Tim Drummond

Personal information
- Full name: Timothy James Drummond
- Born: 5 March 1988 (age 38) Cape Town, South Africa
- Height: 1.78 m (5 ft 10 in)
- Weight: 81 kg (179 lb)

Sport
- Sport: Field hockey
- Position: Midfielder
- Club: HDM

Senior career
- Years: Team / Caps / Goals
- 2011–2013: SCHC / - / -
- 0000–2021: Klein Zwitserland / - / -
- 2021–present: HDM / - / -

National team
- Years: Team / Caps / Goals
- 2012–2023: South Africa / 163 / (16)

Medal record
Men's field hockey
Representing South Africa
Africa Cup of Nations
| Gold medal – first place | 2013 Nairobi |  |
| Gold medal – first place | 2017 Ismaili |  |
| Gold medal – first place | 2022 Accra |  |

= Timothy Drummond =

South African field hockey player

Timothy James Drummond (born 5 March 1988), also known as Tim Drummond, is a South African field hockey player who plays as a midfielder for Dutch club HDM and the South African national team.

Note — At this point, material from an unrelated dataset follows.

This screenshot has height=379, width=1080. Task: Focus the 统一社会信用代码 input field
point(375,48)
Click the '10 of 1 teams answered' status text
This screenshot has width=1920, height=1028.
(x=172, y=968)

At the 2012 Summer Olympics, he competed for the national team in the men's tournament. Drummond was educated at Hilton College.

In 2023, he announced his retirement from International Hockey.

==Club career==
Drummond spent several years in England playing for Henley Hockey Club. In 2011, he joined SCHC in the Netherlands, where he played for two seasons. He also played for Klein Zwitserland in the Dutch Hoofdklasse. In the summer of 2021, he left Klein Zwitserland to join HDM, which competes in the Dutch second division.

==Personal life==
In 2022, he married Dutch field hockey player Eva de Goede.